I love reading and I have pretty versatile reading habits. If it has words, I’ll give it a shot. I’m a little pickier when it comes to books that I actually purchase and keep forever, but if I’m checking something out at the library or reading something online, I’m not very picky. I do like a good romantic fiction. I like a good autobiography or biography. I like self-help books and inspirational books. When I went to the store the other day to get my little notebook to write my “schedule” in, I wandered over to the book section. I was at the Dollar Tree. Everything is a dollar. I could afford a new book. So I found a year-long book of inspiration. I picked it up and was going to get it, but when I opened it, each new day was a bible scripture to read before you read the little chapter. I’m always turned off by books that reference the bible.
Not because I don’t believe the bible has good stuff in it. I do. But I long ago abandoned religion for my own brand of spirituality. And it’s not because I’m not God fearing. I guess you could say that I am. And it’s not because I don’t believe in Jesus, because I believe in Him as much as I believe in Buddha, Muhammad, Haile Selassie I, and any other religious persons. I believe they all have a place in the world. What I have a hard time believing is that there is only one true religion and if I pick the wrong one, I’m going to hell forever.
I don’t like the idea of hell any more than I like the idea of being under that kind of pressure just to find peace. If there is one true religion, I’m fucked anyway if I pick the wrong one. So instead, I choose to take the best parts of all of them and put them to good use in my daily life.
Sure, I’m promiscuous at times and use terribly colorful language. According to some religions, that’s enough to send me to the fiery depths anyway. But I’m not going to stop saying fuck and I’m probably not going to stop doing “it.” Maybe I will. Anything could happen in a year, but for now, I’m not hurting anyone by doing either. Except myself according to Dani Johnson, but that’s another story…
My point is, I thought I wanted to leave God out of this 365 days of self-improvement, but maybe I just wanted to leave religion out of it. Either way, I was wrong. I don’t think I have it in my character to just disregard God, because I do believe in all forms of Him. God, Jah, Jehovah, Allah, the Great Spirit. I respect him in all forms and everything I do in my daily life is a direct reflection of my belief system that was built first by the Catholic Church and then by numerous religious studies courses and random books I’ve picked up over the years.
I can tell you that I’m not likely to become one of those people who beats you over the head with scripture in the next year and I don’t need anyone to beat me over the head with their beliefs that I have to pick and be saved and go to confession and not eat swine or any other random belief. I love all religions. I love learning about them. I think they are interesting.
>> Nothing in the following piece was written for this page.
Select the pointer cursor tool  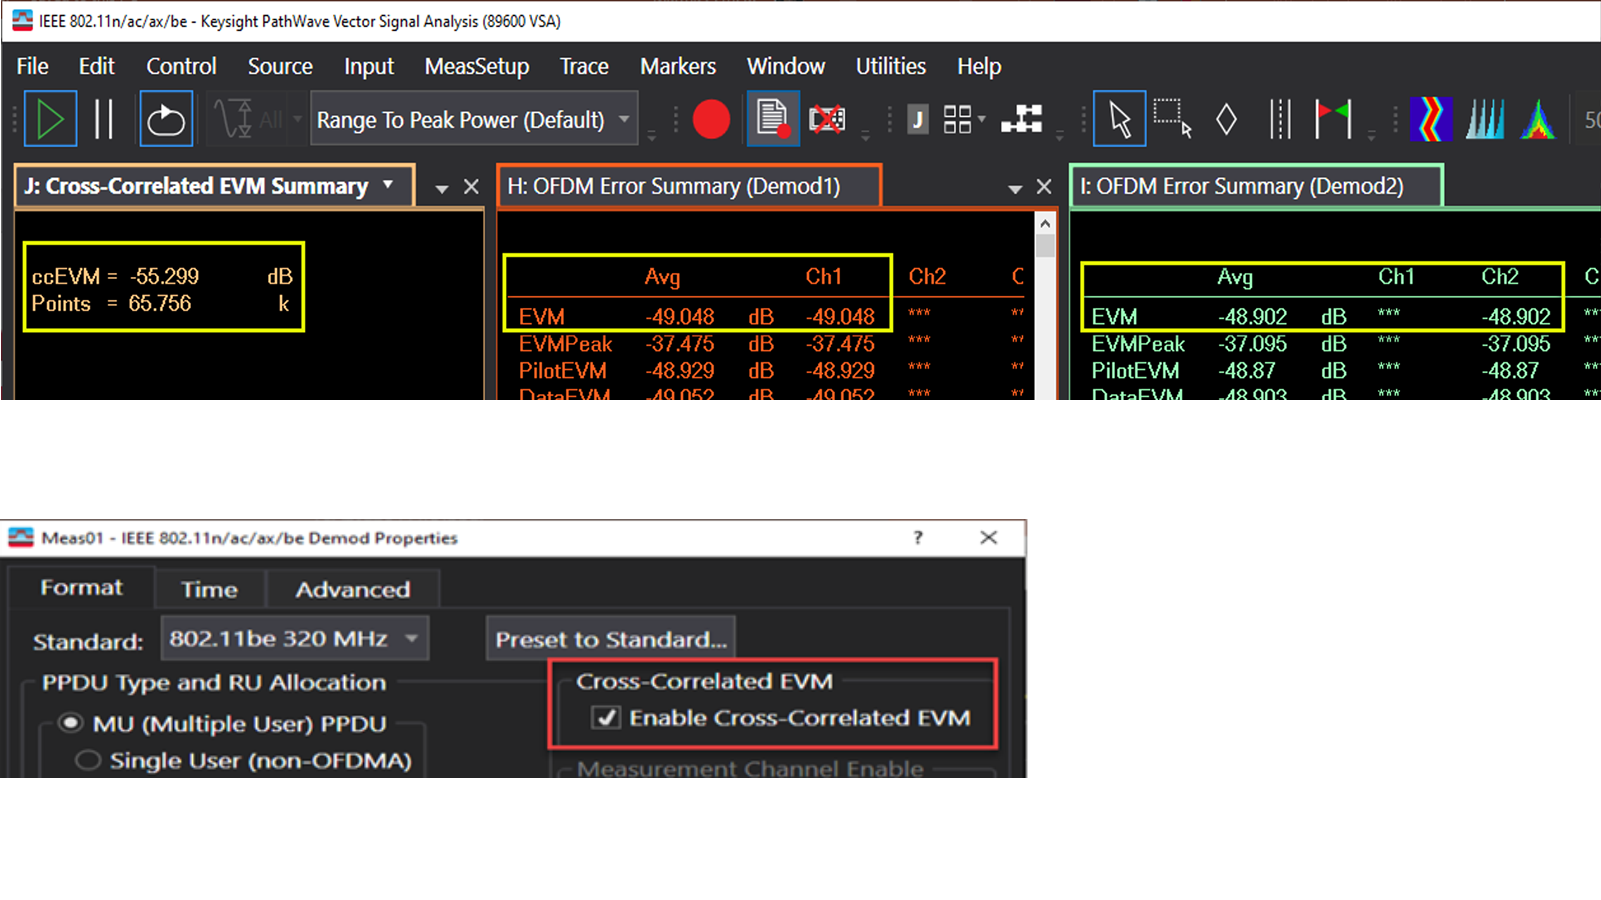(1119, 120)
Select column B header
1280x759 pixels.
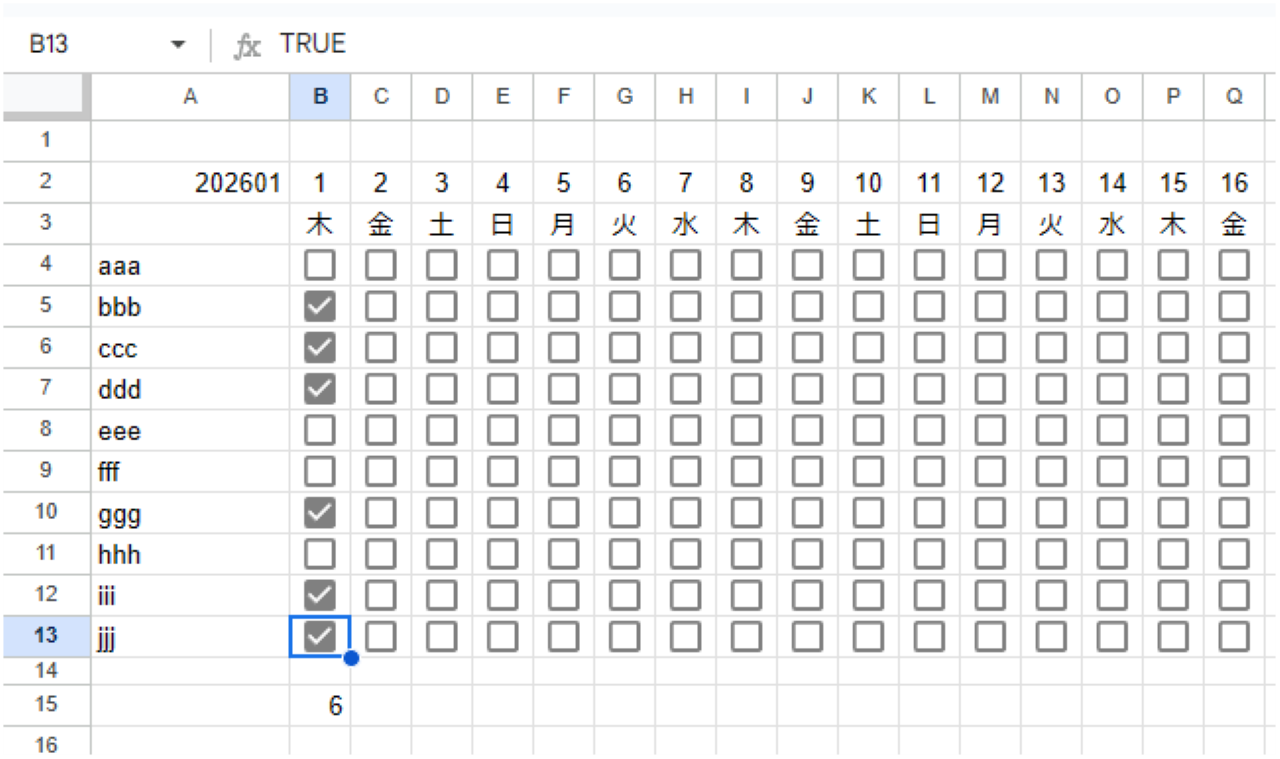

I believe it’s important to be a good person. I believe there are repercussions to being evil. Do I believe that hell is some fiery place in the middle of the Earth or in some other world that you relive the worst times of your life over and over again while your skin burns off for eternity? Eh… not so much. Will I regret it if I’m wrong? Probably. But it’s a chance I’m willing to take.
What I do know is that I love learning about other people’s cultures and religions. I’m not likely to become a “devout” anything but my soul is content with my decisions.
So where is God in all this? I guess God will be right next to me or some higher power, whatever or whoever it may be. If you want to try to change my mind, I’m always up for a good cup of chai tea and some religious talk. But only if you leave your judgement at home.